Al Berto, Horto de Incêndio (1997)




Al Berto e o fogo

 

Um dos medos do eu lírico al bertiano é o da morte, tanto que essa questão permeia também seu último livro. “O medo da morte me faz apreender - temer – uma realidade outra, irredutível aos objetos habituais do saber e aos organismos de poder. Mais do que o nada que ela anuncia, é a alteridade da morte” (POIRIÉ, 2007, p.34), aspecto esse, presente nos poemas de Al Berto.

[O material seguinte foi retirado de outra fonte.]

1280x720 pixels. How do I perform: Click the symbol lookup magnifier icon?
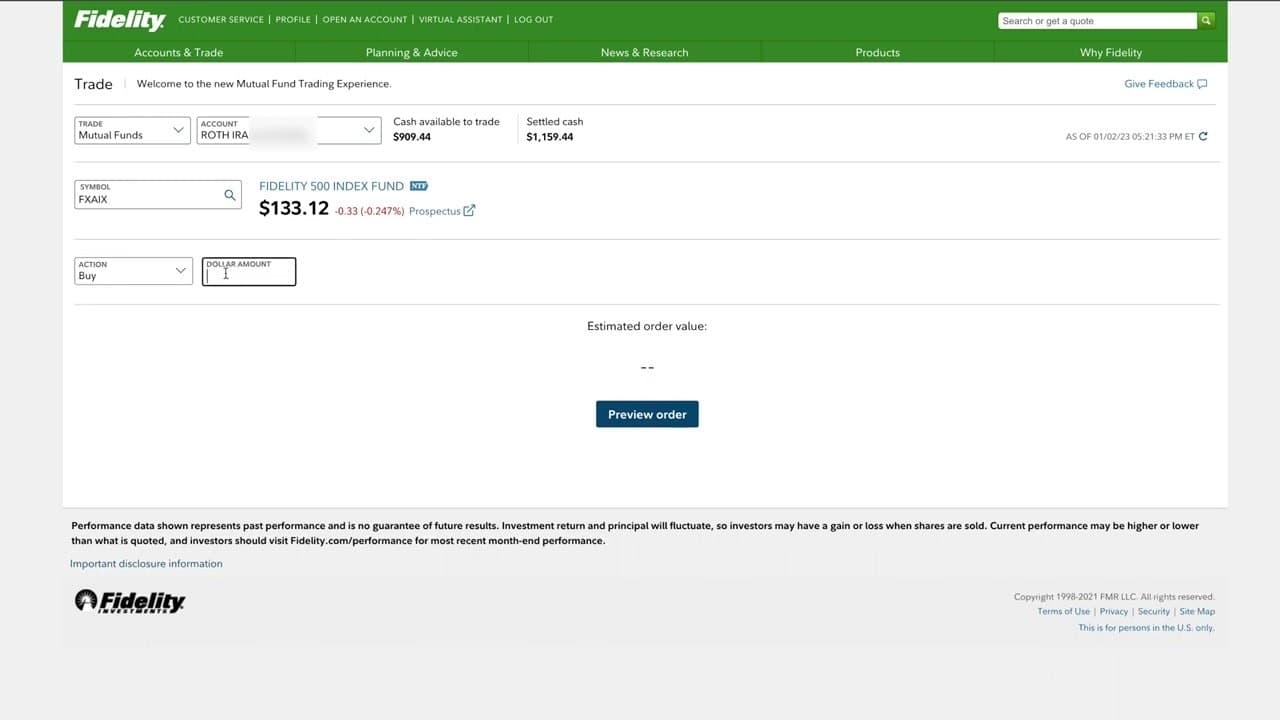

Poemas que falam de incêndio, do relâmpago, do cigarro, da sarça ardente, designando uma poética da morte pelo fogo, para o fogo. De acordo com Massaud Moisés (2008) “[...] açulado pelos seus sentidos em brasa, o seu olhar alcança o mínimo e o máximo, o próximo e o longínquo...” (p. 494). Já António Ramos Rosa (1991) elucida que “tomar contato com o mundo não é para este poeta uma possessão da realidade, mas quase sempre significa uma perda irreparável, um grito de revolta e de medo” (p. 119). A seguir será feita a leitura de alguns de seus poemas apontando a imagem do fogo como sendo parte da imagem da morte, ou mesmo um anúncio da morte.

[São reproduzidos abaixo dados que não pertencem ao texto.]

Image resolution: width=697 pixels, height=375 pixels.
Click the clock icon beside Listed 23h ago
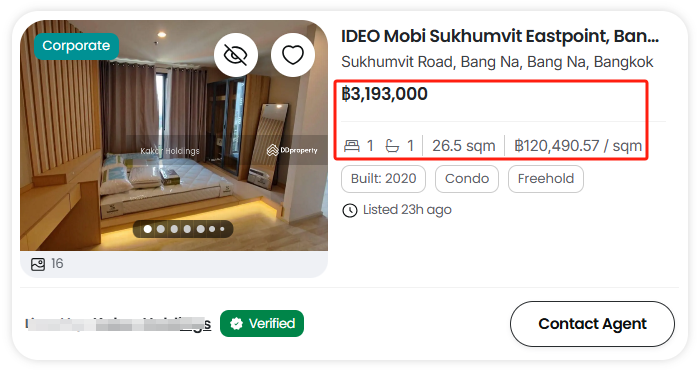(350, 210)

A obra de Al Berto reveste-se de fogo e queima-se para uma lírica da morte. O poema que abre o livro Horto de Incêndio tem por título recado, assim, escrito com letras minúsculas, como igualmente todo o poema e os poemas. Por estar em um horto de incêndio e a morte próxima, aproveita para anunciá-la para um interlocutor/alocutário, que pode ser o próprio Alberto Pidwell. Como se o poeta quisesse deixar a mensagem de um tempo breve, para aquele “breve coração”.

Al Berto pede ao interlocutor/ alocutário que o escute e deseja-lhe “que o dia te seja limpo”, como se de uma purificação se tratasse. Isso ganha intensidade quando o poeta diz “deixa a árvore das cassiopeias cobrir-te”, isto é, uma constelação, porque está na escuridão, nas trevas. A imagem do fogo neste poema é representada pela luz, e pelo “navio carregado de lume”, entendendo-se esse processo como um rito de passagem que será iniciado com “os sessenta comprimidos letais ao pequeno-almoço”, anúncio da própria morte.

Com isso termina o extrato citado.